What is needed: Find the line containing "The image size is (634, 819).", then output it and every line after it through the end of the listing below, exactly as written.

= = = = =

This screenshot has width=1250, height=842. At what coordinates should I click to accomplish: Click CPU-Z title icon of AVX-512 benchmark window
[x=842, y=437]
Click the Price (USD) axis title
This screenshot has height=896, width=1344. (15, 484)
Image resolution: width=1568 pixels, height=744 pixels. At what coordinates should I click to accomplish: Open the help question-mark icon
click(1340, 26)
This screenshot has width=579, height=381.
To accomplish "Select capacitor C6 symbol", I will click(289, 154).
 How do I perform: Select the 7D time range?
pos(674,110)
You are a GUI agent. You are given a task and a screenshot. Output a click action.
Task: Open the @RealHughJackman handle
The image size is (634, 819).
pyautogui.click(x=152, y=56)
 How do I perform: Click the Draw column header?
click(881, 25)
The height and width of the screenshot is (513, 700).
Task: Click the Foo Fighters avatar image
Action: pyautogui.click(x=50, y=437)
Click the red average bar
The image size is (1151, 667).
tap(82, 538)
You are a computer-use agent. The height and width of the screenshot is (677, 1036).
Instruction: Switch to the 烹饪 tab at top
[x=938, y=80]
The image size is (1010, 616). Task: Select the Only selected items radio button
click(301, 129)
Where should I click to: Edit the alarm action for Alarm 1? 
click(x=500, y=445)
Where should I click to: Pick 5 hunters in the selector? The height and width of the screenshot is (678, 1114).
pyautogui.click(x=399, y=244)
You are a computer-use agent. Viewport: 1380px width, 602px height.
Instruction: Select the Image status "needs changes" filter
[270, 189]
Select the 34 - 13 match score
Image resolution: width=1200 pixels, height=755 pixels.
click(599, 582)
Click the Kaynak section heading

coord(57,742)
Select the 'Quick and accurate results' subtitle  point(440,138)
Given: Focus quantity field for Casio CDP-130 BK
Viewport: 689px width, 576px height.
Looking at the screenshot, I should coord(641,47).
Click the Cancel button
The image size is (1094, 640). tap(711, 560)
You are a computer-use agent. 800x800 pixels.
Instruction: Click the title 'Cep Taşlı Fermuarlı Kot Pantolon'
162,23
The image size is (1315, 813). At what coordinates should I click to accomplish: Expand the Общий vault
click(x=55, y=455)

= = = = =

Task result:
The image size is (634, 819).
pyautogui.click(x=152, y=56)
 How do I perform: Click the Draw column header?
click(881, 25)
The height and width of the screenshot is (513, 700).
Task: Click the Foo Fighters avatar image
Action: pyautogui.click(x=50, y=437)
Click the red average bar
The image size is (1151, 667).
tap(82, 538)
You are a computer-use agent. The height and width of the screenshot is (677, 1036).
Instruction: Switch to the 烹饪 tab at top
[x=938, y=80]
The image size is (1010, 616). Task: Select the Only selected items radio button
click(301, 129)
Where should I click to: Edit the alarm action for Alarm 1? 
click(x=500, y=445)
Where should I click to: Pick 5 hunters in the selector? The height and width of the screenshot is (678, 1114).
pyautogui.click(x=399, y=244)
You are a computer-use agent. Viewport: 1380px width, 602px height.
Instruction: Select the Image status "needs changes" filter
[270, 189]
Select the 34 - 13 match score
Image resolution: width=1200 pixels, height=755 pixels.
click(599, 582)
Click the Kaynak section heading

coord(57,742)
Select the 'Quick and accurate results' subtitle  point(440,138)
Given: Focus quantity field for Casio CDP-130 BK
Viewport: 689px width, 576px height.
Looking at the screenshot, I should coord(641,47).
Click the Cancel button
The image size is (1094, 640). tap(711, 560)
You are a computer-use agent. 800x800 pixels.
Instruction: Click the title 'Cep Taşlı Fermuarlı Kot Pantolon'
162,23
The image size is (1315, 813). At what coordinates should I click to accomplish: Expand the Общий vault
click(x=55, y=455)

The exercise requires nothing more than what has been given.